The morning sky is gorgeous this time of year, giving us a glimpse of our coming winter evenings.
Between 4:30 and 5 a.m. is a good time to look at the predawn eastern sky. Orion the Hunter is well above the horizon, and even blazing Sirius, the brightest star in the sky, will be about 15 degrees above the southeastern horizon.
To the left (north) of Orion is Gemini the Twins with its bright stars of Castor and Pollux, Castor being slightly more toward the north and higher above the horizon than Pollux.
Right in the middle of Gemini is Jupiter, which is always bright and easily visible. Friday morning Castor, Jupiter, and Betelgeuse in the shoulder of Orion will form a straight line from left to right. Mars hangs a little below Castor and Pollux.
To the right (south) of Mars closer to the horizon is Procyon in Canis Minor the Lesser Dog.

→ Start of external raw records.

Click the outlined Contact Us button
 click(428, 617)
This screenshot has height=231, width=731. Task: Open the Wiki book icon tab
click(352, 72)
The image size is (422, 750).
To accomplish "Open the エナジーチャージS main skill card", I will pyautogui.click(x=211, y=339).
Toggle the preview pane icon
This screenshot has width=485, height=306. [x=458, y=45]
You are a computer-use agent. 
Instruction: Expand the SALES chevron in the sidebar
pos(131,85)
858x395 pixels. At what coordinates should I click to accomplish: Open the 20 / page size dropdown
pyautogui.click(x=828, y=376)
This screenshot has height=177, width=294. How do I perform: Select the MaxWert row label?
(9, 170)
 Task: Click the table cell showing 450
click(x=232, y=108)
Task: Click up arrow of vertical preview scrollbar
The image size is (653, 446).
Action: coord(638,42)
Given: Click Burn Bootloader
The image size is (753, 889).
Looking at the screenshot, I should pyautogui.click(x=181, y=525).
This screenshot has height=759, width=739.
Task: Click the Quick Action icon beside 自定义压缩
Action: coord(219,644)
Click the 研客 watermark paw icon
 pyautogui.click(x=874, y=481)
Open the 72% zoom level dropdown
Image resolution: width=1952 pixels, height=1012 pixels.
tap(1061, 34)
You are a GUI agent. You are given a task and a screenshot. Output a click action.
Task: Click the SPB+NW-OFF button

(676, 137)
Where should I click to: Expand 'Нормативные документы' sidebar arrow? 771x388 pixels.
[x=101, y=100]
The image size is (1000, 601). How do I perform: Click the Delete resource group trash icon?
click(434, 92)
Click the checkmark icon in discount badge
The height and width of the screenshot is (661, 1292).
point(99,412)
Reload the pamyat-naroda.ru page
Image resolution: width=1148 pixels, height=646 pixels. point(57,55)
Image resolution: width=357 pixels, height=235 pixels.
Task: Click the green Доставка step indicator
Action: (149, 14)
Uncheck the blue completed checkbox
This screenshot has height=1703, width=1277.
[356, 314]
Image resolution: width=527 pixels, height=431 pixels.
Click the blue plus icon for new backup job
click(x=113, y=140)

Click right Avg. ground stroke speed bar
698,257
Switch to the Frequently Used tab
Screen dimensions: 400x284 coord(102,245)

Even though it may be difficult to rise early on a Sunday morning, give it a try this Sunday. Castor, Pollux, and Jupiter will form a nearly perfect isosceles triangle with Jupiter at its apex.
Castor, Pollux, and Mars will form a straight line running from top to bottom, and Castor, Jupiter, and Betelgeuse will also be in a straight line running from left to right. Top off this geometry lesson by looking north to find Polaris and the Little Dipper with its bright bowl star Kochab hanging as low in the sky as it ever gets.
There is presently a waning (growing smaller) gibbous (more than half lit) moon that will be at last quarter next Wednesday. The moon rises at 7:58 tonight, brightening our evening skies for the next several days. The monsoon always threatens to cloud our evening skies, but it is often clear after midnight.